Issues of trust and double standards put them at stalemate
Q: Long story short — my boyfriend of two-plus years and I keep having the same circular, chicken-or-egg discussion.
He thinks our relationship is too unstable to commit to moving in, although he says he wants to live together; I believe that if we lived together, most of our issues (which are related to our living in two separate households) would naturally resolve, allowing us enough stability to see if we have the legs for long-term. How to break a stalemate?
Carolyn: What are "our issues"?
WA again: The most significant is that he believes it is inappropriate for me to have platonic relationships with ex-boyfriends; he feels it's emotional infidelity. I don't agree with that, but did agree, for his sake, not to see or e-mail any of my ex-boyfriends.

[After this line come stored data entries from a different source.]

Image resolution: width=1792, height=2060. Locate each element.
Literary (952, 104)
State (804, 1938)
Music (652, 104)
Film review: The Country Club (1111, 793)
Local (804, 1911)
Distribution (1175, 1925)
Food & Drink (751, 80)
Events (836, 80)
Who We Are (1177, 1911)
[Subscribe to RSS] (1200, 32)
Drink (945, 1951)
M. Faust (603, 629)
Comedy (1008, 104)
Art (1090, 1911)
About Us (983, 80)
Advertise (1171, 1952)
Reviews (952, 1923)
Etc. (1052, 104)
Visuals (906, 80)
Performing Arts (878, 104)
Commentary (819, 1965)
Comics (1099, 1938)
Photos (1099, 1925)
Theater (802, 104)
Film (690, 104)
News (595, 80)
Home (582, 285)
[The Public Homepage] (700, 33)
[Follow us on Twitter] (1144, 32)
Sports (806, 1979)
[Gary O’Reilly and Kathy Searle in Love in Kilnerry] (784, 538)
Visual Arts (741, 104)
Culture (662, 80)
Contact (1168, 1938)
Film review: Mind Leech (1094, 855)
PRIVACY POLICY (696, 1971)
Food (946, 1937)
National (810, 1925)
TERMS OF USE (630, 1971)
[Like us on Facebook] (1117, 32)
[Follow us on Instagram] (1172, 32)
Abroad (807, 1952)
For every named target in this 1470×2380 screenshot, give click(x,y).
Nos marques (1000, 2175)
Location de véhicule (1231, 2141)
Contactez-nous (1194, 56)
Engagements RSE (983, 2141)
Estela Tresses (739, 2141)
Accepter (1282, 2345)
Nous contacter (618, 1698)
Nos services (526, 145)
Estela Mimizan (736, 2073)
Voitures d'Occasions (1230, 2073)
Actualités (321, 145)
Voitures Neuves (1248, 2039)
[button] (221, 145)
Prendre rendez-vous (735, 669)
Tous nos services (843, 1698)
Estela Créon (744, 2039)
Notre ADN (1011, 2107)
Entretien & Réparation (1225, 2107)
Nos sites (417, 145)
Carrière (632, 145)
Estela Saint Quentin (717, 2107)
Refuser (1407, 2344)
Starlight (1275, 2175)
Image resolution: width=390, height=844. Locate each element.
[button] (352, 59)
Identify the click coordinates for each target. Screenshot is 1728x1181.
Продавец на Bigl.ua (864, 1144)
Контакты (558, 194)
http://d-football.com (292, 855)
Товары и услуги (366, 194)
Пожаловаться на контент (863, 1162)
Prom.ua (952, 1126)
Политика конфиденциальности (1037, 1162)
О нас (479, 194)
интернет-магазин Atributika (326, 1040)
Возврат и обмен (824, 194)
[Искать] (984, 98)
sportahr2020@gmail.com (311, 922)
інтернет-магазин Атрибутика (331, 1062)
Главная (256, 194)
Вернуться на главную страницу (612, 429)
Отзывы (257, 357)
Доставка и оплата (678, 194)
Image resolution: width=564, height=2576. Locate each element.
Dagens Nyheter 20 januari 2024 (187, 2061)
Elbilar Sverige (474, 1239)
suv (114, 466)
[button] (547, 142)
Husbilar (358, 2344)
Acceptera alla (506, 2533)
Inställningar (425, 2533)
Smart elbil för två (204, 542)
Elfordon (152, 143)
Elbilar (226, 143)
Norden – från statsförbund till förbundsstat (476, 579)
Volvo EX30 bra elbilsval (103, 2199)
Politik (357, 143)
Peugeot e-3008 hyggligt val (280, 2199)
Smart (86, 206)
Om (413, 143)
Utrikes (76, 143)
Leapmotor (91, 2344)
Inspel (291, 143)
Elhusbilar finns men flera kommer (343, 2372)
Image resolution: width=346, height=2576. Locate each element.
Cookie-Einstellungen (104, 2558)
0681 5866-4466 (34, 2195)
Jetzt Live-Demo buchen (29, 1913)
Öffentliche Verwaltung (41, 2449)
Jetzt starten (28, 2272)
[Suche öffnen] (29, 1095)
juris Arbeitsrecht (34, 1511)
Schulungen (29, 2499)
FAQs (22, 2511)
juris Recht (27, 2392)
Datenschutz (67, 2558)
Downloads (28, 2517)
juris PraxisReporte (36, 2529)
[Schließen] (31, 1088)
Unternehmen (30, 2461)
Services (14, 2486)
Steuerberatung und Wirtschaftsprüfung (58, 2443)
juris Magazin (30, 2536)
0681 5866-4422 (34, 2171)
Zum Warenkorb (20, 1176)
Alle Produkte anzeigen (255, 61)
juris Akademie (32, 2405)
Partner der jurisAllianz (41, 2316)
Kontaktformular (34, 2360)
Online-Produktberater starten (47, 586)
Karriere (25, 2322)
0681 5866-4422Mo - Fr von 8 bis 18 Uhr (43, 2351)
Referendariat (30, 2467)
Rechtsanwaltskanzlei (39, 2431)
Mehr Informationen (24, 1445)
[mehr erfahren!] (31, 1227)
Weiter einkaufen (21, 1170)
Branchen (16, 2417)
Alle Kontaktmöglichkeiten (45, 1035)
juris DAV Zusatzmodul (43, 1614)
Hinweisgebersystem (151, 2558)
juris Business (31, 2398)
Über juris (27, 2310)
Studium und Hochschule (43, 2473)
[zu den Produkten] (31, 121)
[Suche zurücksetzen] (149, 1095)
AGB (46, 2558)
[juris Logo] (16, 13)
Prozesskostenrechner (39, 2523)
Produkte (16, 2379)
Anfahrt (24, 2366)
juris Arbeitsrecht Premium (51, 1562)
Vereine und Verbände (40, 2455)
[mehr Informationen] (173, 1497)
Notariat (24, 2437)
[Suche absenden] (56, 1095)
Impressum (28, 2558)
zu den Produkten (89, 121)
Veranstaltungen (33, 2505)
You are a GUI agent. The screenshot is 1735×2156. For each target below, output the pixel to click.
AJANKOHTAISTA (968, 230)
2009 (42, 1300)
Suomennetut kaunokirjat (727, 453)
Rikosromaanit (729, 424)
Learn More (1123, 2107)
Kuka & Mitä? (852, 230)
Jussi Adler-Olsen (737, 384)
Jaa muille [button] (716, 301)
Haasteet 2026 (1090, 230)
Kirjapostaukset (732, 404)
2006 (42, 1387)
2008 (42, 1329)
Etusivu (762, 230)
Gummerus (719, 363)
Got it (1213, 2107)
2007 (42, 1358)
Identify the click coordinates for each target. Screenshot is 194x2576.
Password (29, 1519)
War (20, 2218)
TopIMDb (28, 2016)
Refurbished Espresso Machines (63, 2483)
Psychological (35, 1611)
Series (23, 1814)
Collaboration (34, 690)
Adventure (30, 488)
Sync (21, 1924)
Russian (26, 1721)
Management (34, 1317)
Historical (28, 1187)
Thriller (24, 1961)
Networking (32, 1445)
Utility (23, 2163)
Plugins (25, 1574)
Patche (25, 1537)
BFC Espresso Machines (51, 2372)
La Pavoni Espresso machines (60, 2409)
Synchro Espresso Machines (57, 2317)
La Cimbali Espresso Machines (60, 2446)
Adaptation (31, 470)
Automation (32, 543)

However, his ex-wife, the mother of their 20-year-old daughter (who lives with him), calls him on a regular basis — nothing to do with the daughter, just to chat — and feels free to drop in to his house to see the daughter whenever she wishes. She has a key and sometimes cooks dinner, ostensibly for the daughter, although I know he eats with them, too, and she even sleeps over on occasion when he is not home.
I find his acceptance of this extremely hypocritical, and we argue about it frequently; if we were in the same house this simply would not happen.
Carolyn: Shacking up cures hypocrisy?
Magical thinking is the worst possible thing to bring into a shared home — worse even than differing beliefs or entitled exes or plaid recliners.
Yes, the ex-wife's visits might change if you move in together — but your boyfriend won't change, his beliefs won't change, and your tendency to rationalize big problems into small ones won't change.
And their friendliness isn't even a problem; it's actually admirable. The problem — a serious one — is your boyfriend's comfort with imposing rules on you while doing as he pleases. Your appeasing him is also alarming.
He's fine with his ex-wife because, presumably, he knows his romantic relationship is over. You, too, presumably know your romantic feelings for your exes are gone. But that's not good enough for him, because he won't risk taking your word for it. He needs to be sure, and since he can't get inside your brain to acquire this certainty, he has to obtain the next best thing by pressuring you to sever all ties with anyone he sees as a threat.
Let's say your relationships with these exes are, in fact, sketchy. Wouldn't the healthy person just dump you?
You two actually have a lot in common. He thinks that if he banishes your exes, you'll be faithful, and you think if his ex-wife stops cooking him dinner, he'll have integrity.
This is about control. Your boyfriend wants it, and he's going to dangle your relationship on a string till he gets it. In spite of the sensible voice that's telling you he's a hypocrite, you're searching for ways to justify giving him that control.
Don't do it. He doesn't trust you, or himself, and you don't trust yourself to be better for saying, "No, actually, I won't live by double standards for you or anyone else."
Trust or bust. You know which one this guy is.